## [PROBLEM DESCRIPTION]
In the entries that follow, find each line with the word "photo" and copy it.

## [EXTRACTED DATA]
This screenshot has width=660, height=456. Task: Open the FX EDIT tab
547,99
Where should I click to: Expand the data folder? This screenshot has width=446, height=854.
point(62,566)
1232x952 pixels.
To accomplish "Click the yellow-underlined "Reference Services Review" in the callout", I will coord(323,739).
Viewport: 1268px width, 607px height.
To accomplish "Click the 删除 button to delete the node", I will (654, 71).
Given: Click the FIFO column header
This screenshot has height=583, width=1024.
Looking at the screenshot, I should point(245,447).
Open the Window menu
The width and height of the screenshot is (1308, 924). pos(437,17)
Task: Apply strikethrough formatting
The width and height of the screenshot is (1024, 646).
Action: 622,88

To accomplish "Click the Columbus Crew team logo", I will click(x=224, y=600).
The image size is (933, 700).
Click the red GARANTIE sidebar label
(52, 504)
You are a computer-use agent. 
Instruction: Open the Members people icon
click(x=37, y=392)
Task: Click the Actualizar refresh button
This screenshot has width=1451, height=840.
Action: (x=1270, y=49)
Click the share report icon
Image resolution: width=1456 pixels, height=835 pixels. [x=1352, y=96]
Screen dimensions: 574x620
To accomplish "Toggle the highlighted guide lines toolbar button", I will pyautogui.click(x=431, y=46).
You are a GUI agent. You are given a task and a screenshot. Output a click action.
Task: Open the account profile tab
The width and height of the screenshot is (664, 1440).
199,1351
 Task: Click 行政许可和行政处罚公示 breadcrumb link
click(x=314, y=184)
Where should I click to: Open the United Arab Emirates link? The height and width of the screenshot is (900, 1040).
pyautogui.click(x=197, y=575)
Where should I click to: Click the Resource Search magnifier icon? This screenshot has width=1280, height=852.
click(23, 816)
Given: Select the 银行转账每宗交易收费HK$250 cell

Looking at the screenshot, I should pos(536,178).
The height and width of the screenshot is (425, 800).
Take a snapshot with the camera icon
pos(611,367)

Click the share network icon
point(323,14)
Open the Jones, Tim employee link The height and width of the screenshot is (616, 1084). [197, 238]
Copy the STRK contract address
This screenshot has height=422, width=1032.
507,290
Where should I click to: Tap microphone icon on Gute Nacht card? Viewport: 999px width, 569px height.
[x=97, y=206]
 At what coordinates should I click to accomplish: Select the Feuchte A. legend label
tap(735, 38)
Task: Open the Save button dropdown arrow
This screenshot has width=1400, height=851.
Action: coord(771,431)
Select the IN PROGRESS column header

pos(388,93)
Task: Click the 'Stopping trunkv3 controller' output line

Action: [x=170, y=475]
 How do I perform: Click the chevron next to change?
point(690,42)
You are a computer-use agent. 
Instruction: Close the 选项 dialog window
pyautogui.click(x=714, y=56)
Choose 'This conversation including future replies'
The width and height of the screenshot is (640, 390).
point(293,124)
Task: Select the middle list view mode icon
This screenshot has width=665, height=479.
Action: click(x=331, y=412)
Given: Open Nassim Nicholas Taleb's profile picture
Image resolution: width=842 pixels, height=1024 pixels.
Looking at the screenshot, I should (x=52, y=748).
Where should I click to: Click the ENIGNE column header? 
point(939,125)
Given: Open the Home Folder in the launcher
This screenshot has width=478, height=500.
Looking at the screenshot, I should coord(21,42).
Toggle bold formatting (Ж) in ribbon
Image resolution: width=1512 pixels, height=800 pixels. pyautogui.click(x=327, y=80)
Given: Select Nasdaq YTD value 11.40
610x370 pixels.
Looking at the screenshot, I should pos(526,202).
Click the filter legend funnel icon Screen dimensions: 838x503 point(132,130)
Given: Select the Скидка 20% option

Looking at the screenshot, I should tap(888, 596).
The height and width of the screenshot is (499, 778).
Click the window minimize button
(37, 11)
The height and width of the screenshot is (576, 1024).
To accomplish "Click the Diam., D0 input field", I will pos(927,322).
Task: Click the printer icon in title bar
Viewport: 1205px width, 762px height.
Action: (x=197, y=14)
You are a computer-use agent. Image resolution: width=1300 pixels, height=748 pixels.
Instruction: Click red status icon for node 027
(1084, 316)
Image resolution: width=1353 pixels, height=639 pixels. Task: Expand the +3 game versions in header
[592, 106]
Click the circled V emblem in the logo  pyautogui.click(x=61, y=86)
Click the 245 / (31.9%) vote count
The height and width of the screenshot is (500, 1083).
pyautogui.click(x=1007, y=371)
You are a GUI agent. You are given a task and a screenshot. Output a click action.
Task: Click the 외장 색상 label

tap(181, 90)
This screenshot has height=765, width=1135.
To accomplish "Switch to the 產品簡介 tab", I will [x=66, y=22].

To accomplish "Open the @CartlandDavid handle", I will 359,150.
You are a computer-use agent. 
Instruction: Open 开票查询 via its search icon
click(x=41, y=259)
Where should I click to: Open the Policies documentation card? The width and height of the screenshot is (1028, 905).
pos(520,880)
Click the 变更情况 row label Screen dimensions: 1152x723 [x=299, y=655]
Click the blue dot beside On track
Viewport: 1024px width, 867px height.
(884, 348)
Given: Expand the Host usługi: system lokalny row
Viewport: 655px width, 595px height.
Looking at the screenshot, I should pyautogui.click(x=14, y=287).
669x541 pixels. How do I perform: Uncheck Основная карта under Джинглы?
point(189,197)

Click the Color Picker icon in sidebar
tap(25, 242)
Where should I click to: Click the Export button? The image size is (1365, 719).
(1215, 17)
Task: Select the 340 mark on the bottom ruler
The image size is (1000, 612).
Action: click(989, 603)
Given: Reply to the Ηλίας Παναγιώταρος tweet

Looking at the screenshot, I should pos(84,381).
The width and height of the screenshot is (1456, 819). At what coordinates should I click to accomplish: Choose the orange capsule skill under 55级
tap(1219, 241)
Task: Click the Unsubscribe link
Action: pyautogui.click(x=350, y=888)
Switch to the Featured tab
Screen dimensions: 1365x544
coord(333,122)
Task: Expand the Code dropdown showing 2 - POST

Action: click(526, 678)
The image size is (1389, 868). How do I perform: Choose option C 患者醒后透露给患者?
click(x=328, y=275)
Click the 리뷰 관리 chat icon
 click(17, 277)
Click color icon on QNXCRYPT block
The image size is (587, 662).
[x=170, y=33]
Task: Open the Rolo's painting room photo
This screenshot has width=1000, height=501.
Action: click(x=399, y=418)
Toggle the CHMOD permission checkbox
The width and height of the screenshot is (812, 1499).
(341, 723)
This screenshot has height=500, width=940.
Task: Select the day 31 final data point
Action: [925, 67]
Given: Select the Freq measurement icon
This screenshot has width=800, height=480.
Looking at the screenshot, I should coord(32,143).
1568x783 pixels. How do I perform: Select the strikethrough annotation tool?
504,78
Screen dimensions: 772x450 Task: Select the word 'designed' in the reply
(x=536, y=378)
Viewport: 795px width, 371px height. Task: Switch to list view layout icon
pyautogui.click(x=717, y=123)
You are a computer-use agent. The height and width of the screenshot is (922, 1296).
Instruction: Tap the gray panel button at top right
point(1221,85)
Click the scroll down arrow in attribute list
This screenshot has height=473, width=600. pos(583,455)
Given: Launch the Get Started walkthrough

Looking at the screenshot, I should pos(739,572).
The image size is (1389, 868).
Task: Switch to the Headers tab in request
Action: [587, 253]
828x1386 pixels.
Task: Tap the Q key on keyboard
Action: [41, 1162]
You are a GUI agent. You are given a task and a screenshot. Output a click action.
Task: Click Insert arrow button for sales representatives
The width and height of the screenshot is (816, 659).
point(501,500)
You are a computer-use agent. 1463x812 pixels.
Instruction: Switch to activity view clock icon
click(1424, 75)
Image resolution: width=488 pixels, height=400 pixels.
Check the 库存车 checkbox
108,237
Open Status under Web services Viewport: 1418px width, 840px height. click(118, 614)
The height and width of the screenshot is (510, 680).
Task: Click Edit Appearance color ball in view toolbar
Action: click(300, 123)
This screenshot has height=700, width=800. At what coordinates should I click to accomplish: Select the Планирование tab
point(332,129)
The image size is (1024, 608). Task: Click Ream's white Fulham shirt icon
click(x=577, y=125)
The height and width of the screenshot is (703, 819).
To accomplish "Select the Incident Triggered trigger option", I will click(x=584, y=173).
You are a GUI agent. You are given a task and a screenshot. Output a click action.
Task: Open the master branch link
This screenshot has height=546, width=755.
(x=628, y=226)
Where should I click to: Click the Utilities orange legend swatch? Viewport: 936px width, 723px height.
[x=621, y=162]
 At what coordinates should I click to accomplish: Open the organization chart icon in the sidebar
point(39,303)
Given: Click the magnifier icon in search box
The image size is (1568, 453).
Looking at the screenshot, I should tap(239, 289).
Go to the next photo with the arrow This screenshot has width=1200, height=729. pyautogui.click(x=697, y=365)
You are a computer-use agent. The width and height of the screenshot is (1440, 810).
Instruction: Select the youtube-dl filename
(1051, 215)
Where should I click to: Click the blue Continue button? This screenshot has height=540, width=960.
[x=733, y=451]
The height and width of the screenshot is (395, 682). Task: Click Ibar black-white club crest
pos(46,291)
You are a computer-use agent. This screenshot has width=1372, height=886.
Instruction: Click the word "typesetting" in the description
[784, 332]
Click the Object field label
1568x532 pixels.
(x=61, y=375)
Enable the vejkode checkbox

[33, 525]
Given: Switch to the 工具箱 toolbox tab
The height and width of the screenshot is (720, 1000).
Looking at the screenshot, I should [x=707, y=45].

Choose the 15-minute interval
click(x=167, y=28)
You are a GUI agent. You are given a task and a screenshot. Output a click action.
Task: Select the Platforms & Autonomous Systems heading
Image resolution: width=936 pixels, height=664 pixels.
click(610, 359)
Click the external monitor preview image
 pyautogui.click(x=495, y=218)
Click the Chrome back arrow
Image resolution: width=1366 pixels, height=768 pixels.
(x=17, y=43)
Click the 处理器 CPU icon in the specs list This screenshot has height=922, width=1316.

## [RESPONSE TO THE EXERCISE]
Task: Open the Rolo's painting room photo
Go to the next photo with the arrow This screenshot has width=1200, height=729. pyautogui.click(x=697, y=365)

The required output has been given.